La CFE a l’obligation de prendre toute inscription de Français, quels que soient l’âge et la pathologie. Nous y tenons absolument. Rien n’est officiellement remis en cause mais le débat est important et nous restons vigilants. La CFE est en déficit depuis trois ans et en vertu de cette mission de service public, l’État doit mettre la main à la poche, ce qu’il rechigne à faire.
LPJ : L’association est née en 1980, dans le sillage de François Mitterrand. Est-elle toujours aussi politisée que par le passé ?
C.B. : Notre rôle a évolué avec le temps. Nous conservons, bien qu’installés à l’étranger un lien étroit avec la France. Ceux que nous représentons votent aux élections. Le but de l’association consiste, au niveau local, à amener les Français à s’engager pour demander davantage de solidarité pour eux. Le côté revendicatif n’a pas été édulcoré par rapport au passé. Il s’inscrit juste dans une perspective politique différente. Les enjeux sont toujours sociaux, solidaires, écologiques, antiracistes, mais ils ne sont plus liés du tout à un parti politique quel qu’il soit. Les Conseillers des Français de l’Étranger sont des élus locaux de proximité, élus pour six ans par les personnes inscrites sur les listes électorales en Thaïlande et en Birmanie. Lors des dernières élections, notre liste citoyenne était la seule à ne pas être soutenue par un parti politique…

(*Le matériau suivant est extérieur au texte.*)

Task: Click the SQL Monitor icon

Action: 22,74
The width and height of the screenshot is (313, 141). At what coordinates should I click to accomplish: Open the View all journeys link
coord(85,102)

LPJ : Vous portez de grandes revendications collectives mais peut-on faire individuellement appel à votre aide, votre soutien, votre conseil ?
C.B. : Bien entendu. Nous agissons avant tout auprès de l’ambassade, des consulats, des parlementaires. Mais nous pouvons parfois aider individuellement en cas de souci particulier. Nous intervenons principalement sur les affaires sociales mais nous nous intéressons à tous les autres sujets qui concernent les Français établis dans les pays dont nous avons la charge.